As Garrison Keilor was fond of saying on Prairie Home Companion, “it’s been a slow week” at the ranch, but then most weeks blissfully are. Recently we had concrete poured in two places at Hidden Falls Ranch. One wag on seeing the results of our concrete work harrumphed, “Looks to me like you have built two of the world’s shortest roads!”
Admittedly the concrete slabs measure only 36 and 55 feet in length, much too short certainly to qualify for roads. If you look carefully though you may be able to determine that these are really low water crossings.
World’s shortest road? No, actually a new low water crossing at Hidden Falls Ranch- Photos by Ramsey Hutton
One of the slabs is where the outflow from our spring-fed stock tank (pond to those non-Texans reading this), and the other concrete slab allows traffic to pass unhindered over Sugar Creek. These low water crossings remain treacherous though if a flash flood occurs.

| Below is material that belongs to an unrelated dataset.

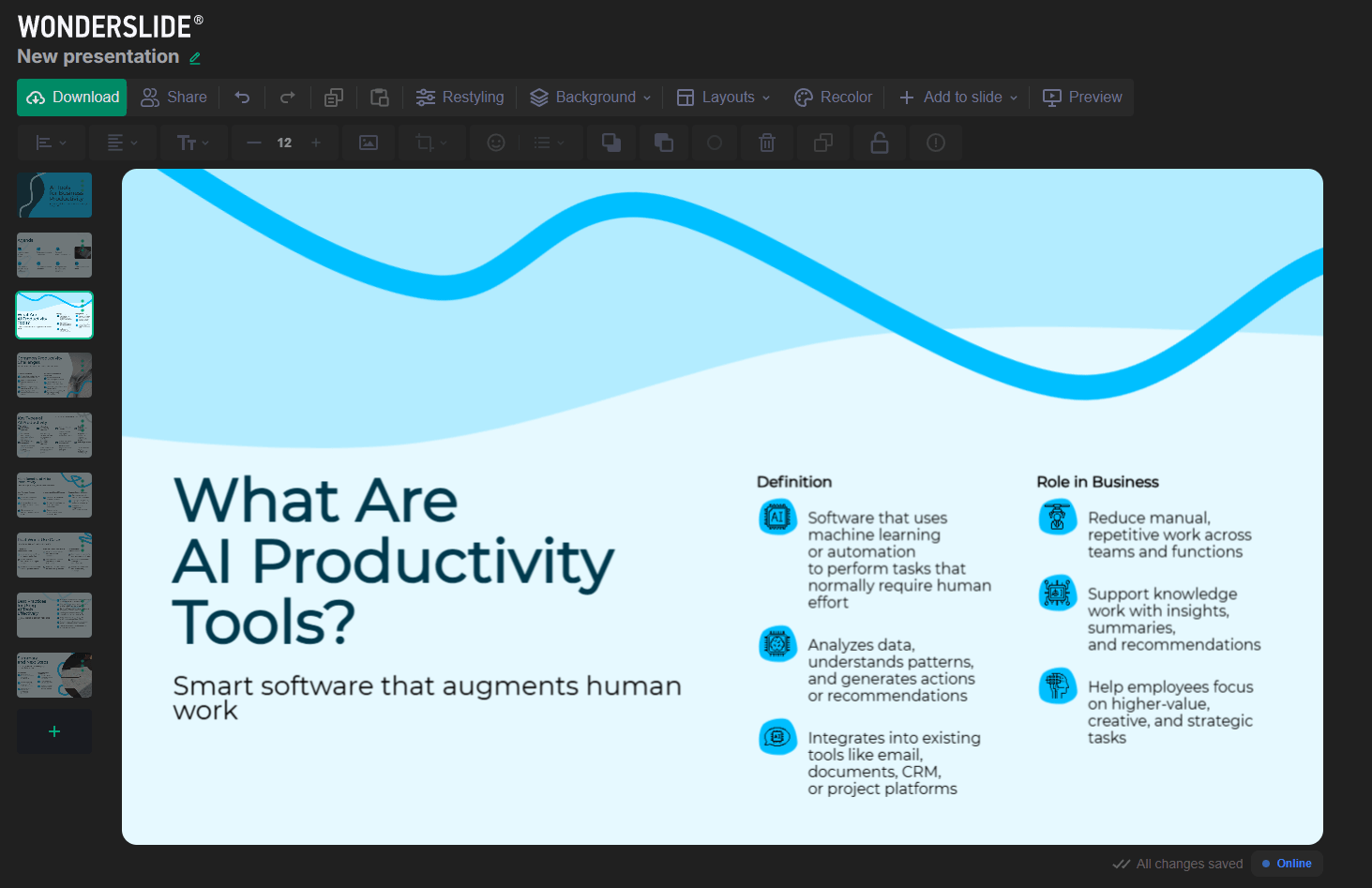Image resolution: width=1372 pixels, height=888 pixels.
Task: Undo the last action
Action: pyautogui.click(x=242, y=98)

Generally these areas though are dry and easy to cross. Nevertheless, during a rainy spell, both can become muddy quagmires. Previously I’ve become stuck even when driving my four-wheel drive pickup or our John Deere utility vehicle. Thank goodness for a tractor and ranch hand to extract me from the muck.
Two 12-inch aluminum pipes traverse the concrete slab at Sugar Creek. This allows the water to flow under the slab and for the dogs and me to keep our paws (feet) dry.
Hopefully our efforts will prevent getting stuck in the mud and provide improvements at this our newest addition to the Hutton ranch.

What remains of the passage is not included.